(Work task):
The lines from the one holding "Given: Send quotation via WhatsApp" through the end of the records below are to be written out exactly, and nothing else; pictures are to be left out.

■ ■ ■ ■ ■

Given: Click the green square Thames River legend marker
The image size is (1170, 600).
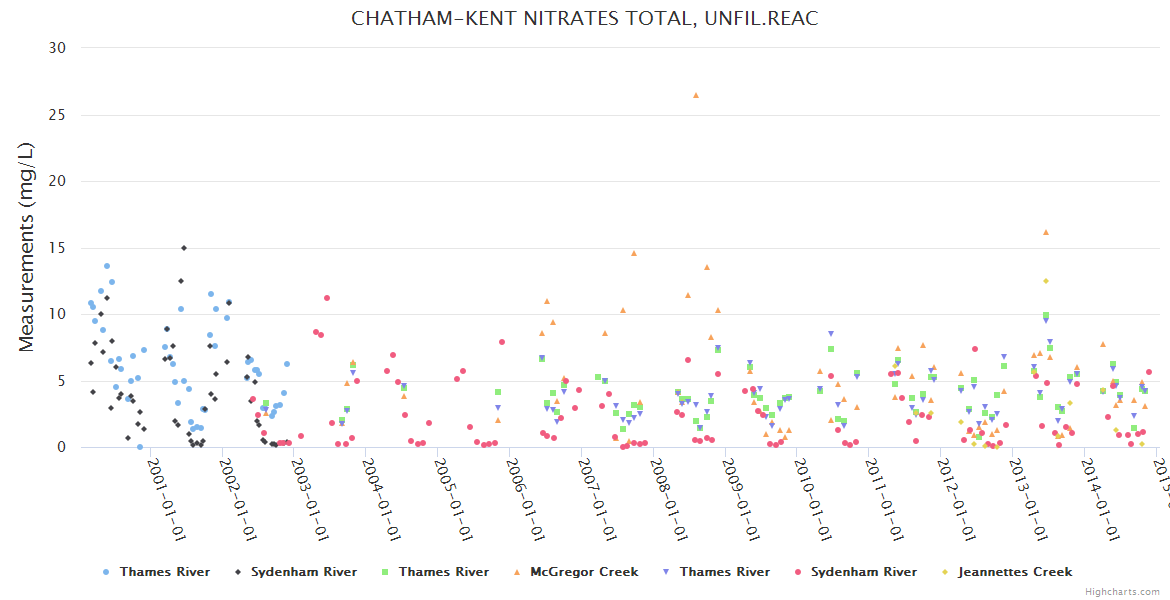Looking at the screenshot, I should pos(386,572).
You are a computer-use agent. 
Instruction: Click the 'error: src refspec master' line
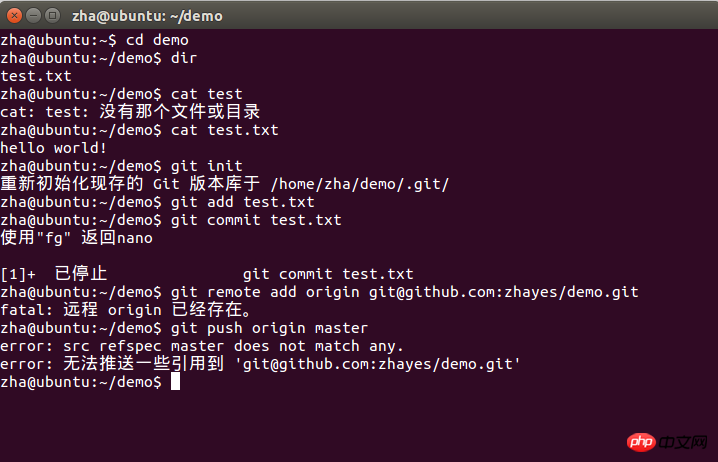pos(202,346)
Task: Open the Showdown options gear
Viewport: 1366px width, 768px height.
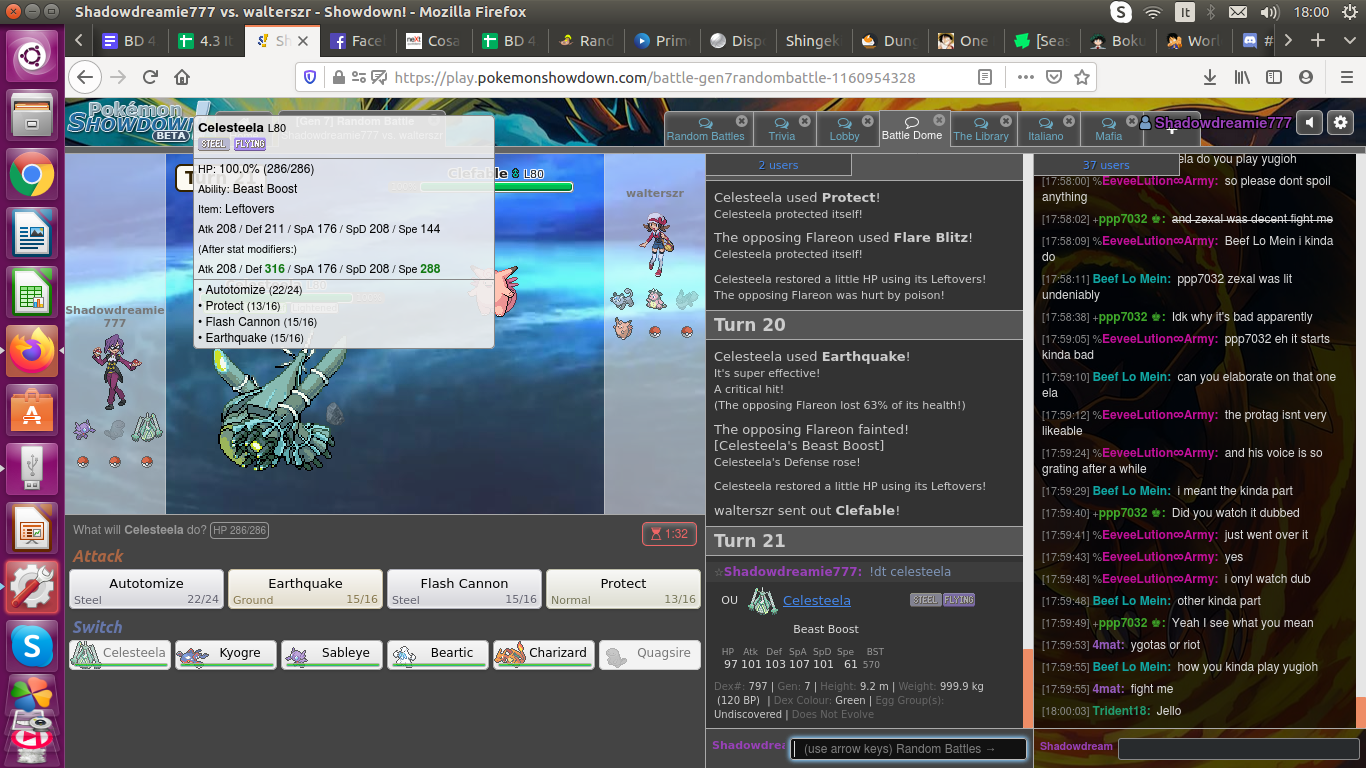Action: coord(1340,122)
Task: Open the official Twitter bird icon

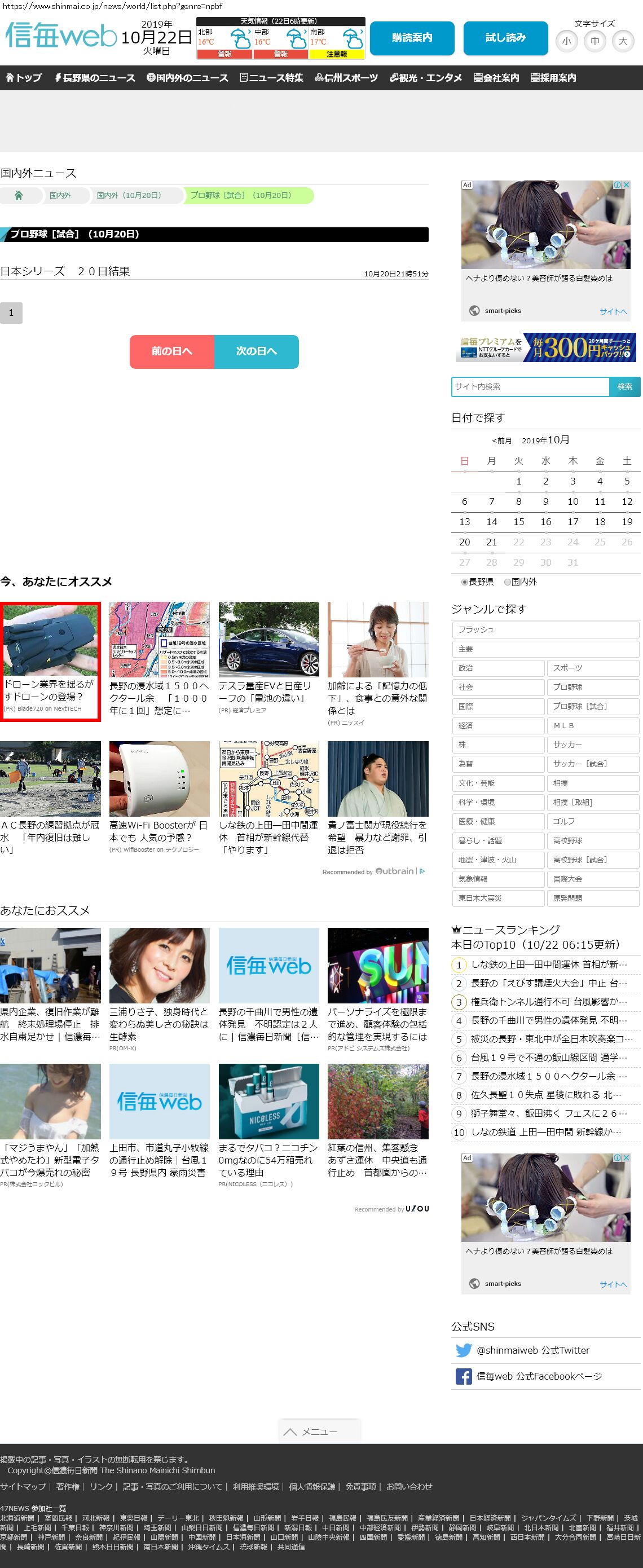Action: [x=464, y=1350]
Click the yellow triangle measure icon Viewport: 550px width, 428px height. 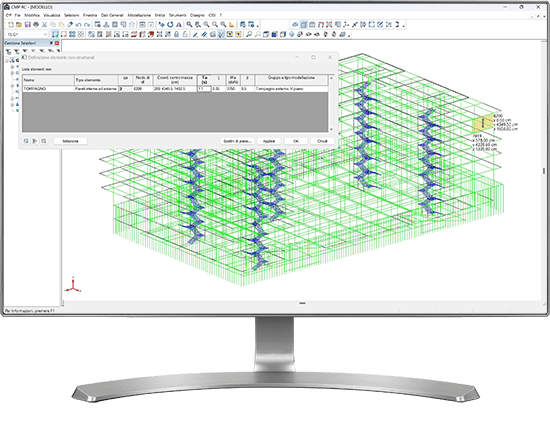pyautogui.click(x=232, y=25)
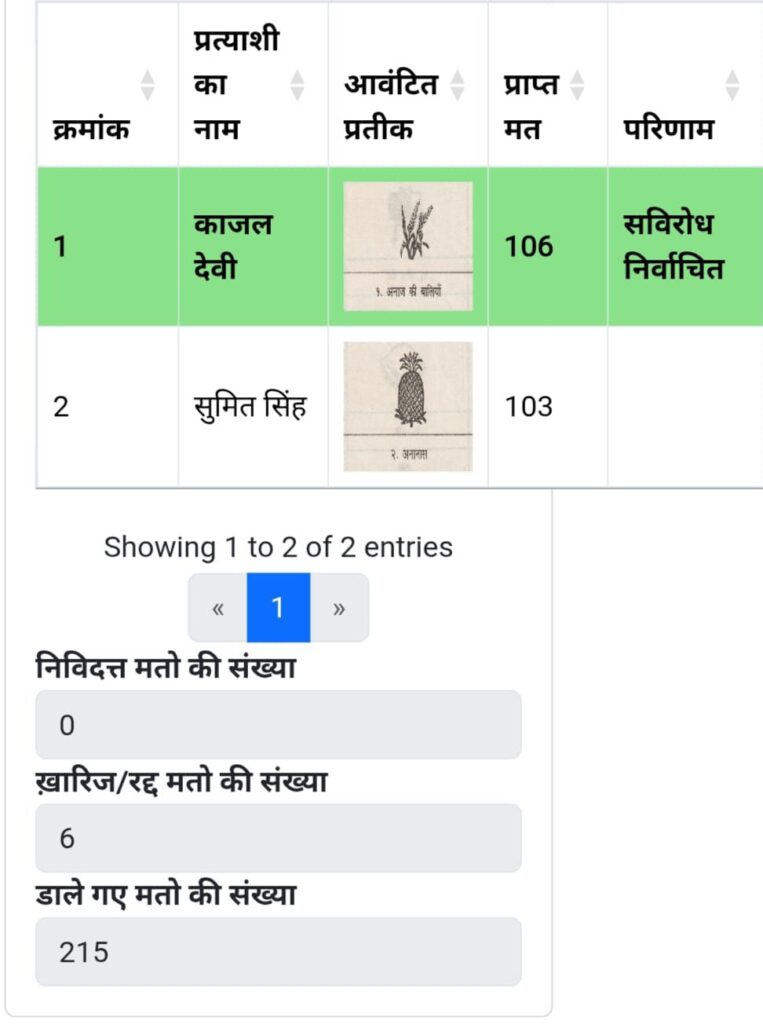Select the सुमित सिंह name cell
The height and width of the screenshot is (1024, 763).
point(253,406)
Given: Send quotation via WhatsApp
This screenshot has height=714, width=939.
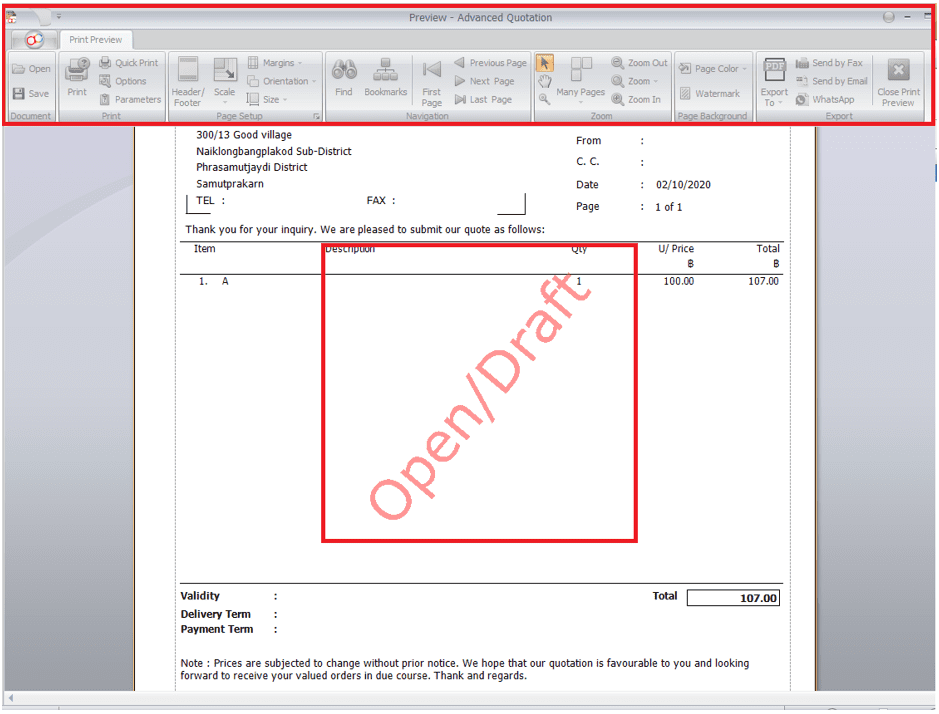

■ ■ ■ ■ ■

(Solution for this task):
Given: Send quotation via WhatsApp
This screenshot has height=714, width=939.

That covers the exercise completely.